The OpenAPI standard
In the last lesson, we talked about why hand-written docs always go stale and why generating docs from code is the way forward. But generating docs means you need a format. You cannot just dump your source code on someone and call it documentation. You need a structured, standardized way to describe your API. That is what OpenAPI is.
OpenAPI (formerly called Swagger) is a standard for describing REST APIs. An OpenAPI spec is a JSON file that lists every endpoint, every parameter, every request body, every response, and every error in your API. It looks like this:
{
"openapi": "3.1.0",
"info": {
"title": "Book Catalog API",
"version": "2.0.0"
},
"paths": {
"/v2/books": {
"get": {
"summary": "List all books",
"responses": {
"200": {
"description": "A list of books"
}
}
}
}
}
} That is a minimal spec. It says: “There is a GET /v2/books endpoint. When you call it, you get a 200 response with a list of books.” It is simple enough for a human to read, but structured enough for a machine to parse. That second part is what makes it powerful.
Why machine-readable matters
A hand-written README is for humans only. Someone reads it, understands it, and then writes code based on what they read. An OpenAPI spec is for humans and machines. And that opens up an entire ecosystem of tooling.
Documentation UIs. Tools like Swagger UI and Scalar read the spec and render it as a beautiful, interactive web page. Clients can browse your endpoints, see the schemas, and even try out requests directly from the browser. No code required.
Client generation. Tools like openapi-typescript read the spec and generate TypeScript types and API client code. Your frontend developers get full autocompletion and compile-time type checking for every API call, without writing a single type definition by hand.
Testing. Tools can verify that your API’s actual responses match what the spec says. If the spec says the response has a title field but the API returns name instead, the test fails.
Mocking. Frontend teams can generate a fake server from the spec and start building their UI before you have even finished the backend. The mock server responds with realistic data based on your schemas.
Validation. API gateways can validate incoming requests against the spec before they even reach your server. Bad requests get rejected at the gate.
All of this comes from a single JSON file. Write the spec once (or better yet, generate it from your code), and you get documentation, types, tests, mocks, and validation for free. That is the power of a machine-readable format.

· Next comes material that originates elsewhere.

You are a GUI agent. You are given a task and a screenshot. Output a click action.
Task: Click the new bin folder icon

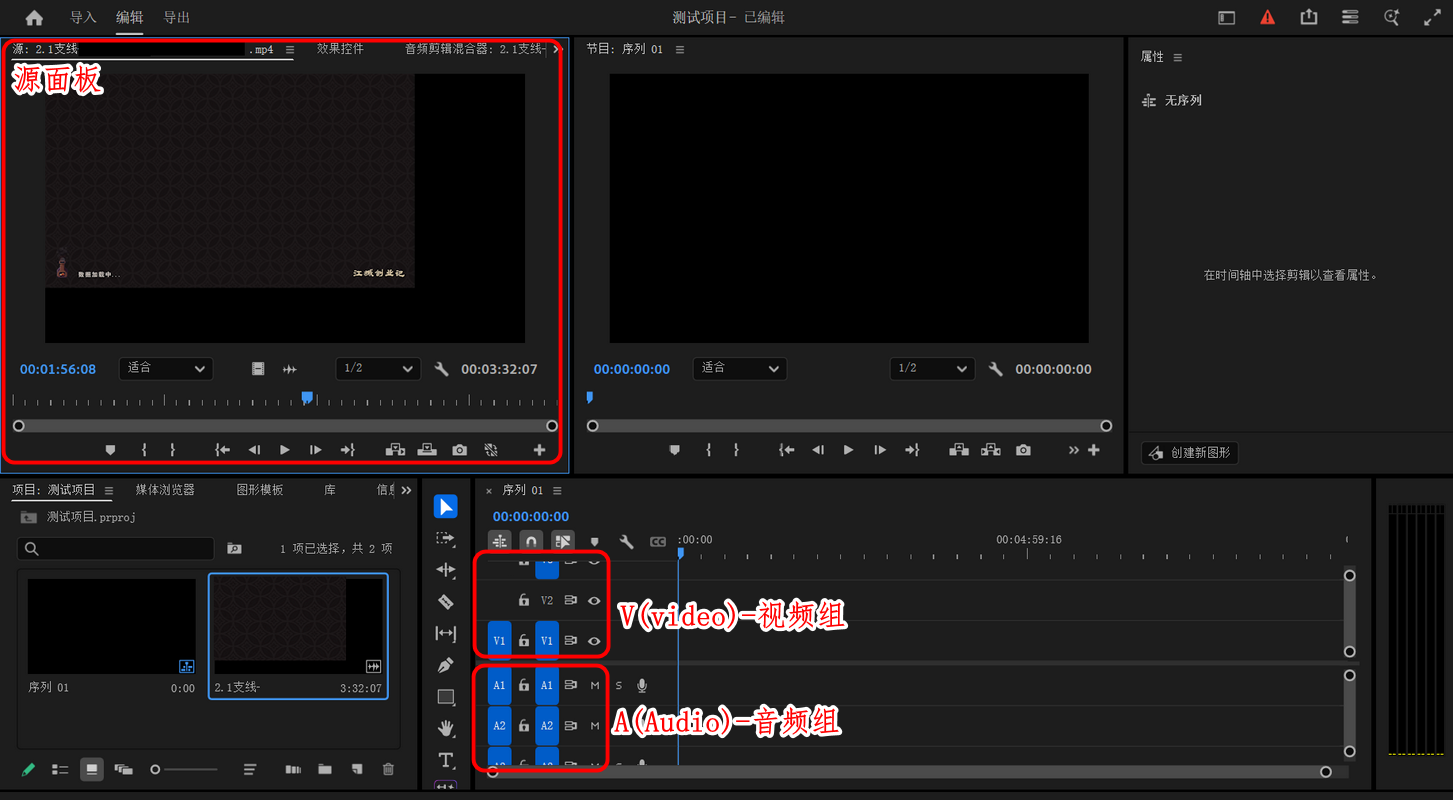(325, 769)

The structure of an OpenAPI spec
An OpenAPI spec has several top-level sections. You do not need to memorize all of them right now. We will build each one throughout this course. But here is the overall shape so you know where things live:
{
"openapi": "3.1.0",
"info": {
"title": "Book Catalog API",
"version": "2.0.0"
},
"servers": [{ "url": "https://api.example.com" }],
"paths": {
"/v2/books": {
"get": { "...": "..." },
"post": { "...": "..." }
}
},
"components": {
"schemas": {
"Book": { "...": "..." },
"CreateBook": { "...": "..." }
},
"securitySchemes": {
"bearerAuth": { "...": "..." }
}
},
"security": [{ "bearerAuth": [] }],
"tags": [{ "name": "Books" }, { "name": "Reviews" }]
} The paths section is where the action is. Every endpoint your API exposes lives here. The components section holds reusable definitions so you do not repeat yourself. The security section describes how clients authenticate. The tags section groups endpoints into logical sections. We will dig into each of these in the coming lessons.
Note that @hectoday/openapi currently inlines schemas directly in each operation rather than using components.schemas with $ref references. The structural overview above shows the general OpenAPI standard, which supports both approaches. You will see components.schemas in specs from other tools and hand-written specs. We will cover this in the component schemas lesson.
OpenAPI 3.1 vs 3.0
This course uses OpenAPI 3.1, which is the latest version. The main difference from 3.0 is that schemas in 3.1 are fully compatible with JSON Schema. Why does that matter? Because Zod schemas align with JSON Schema. That means the Zod schemas you already have can map cleanly to OpenAPI schemas without awkward workarounds. This is going to make our lives much easier when we get to the Zod-to-OpenAPI lesson.
Exercises
Exercise 1: Look at the minimal spec above. Identify the API title, version, the endpoint path, and the HTTP method. Make sure you can read it before moving on.
Exercise 2: Try adding a second endpoint by hand: POST /v2/books with a summary of “Create a book.” Follow the same pattern as the GET endpoint.
Exercise 3: Open the Swagger Editor (editor.swagger.io) and paste a minimal spec. See how it renders as interactive documentation. This is what your API will look like by the end of this course.
Why is a machine-readable spec better than a hand-written README?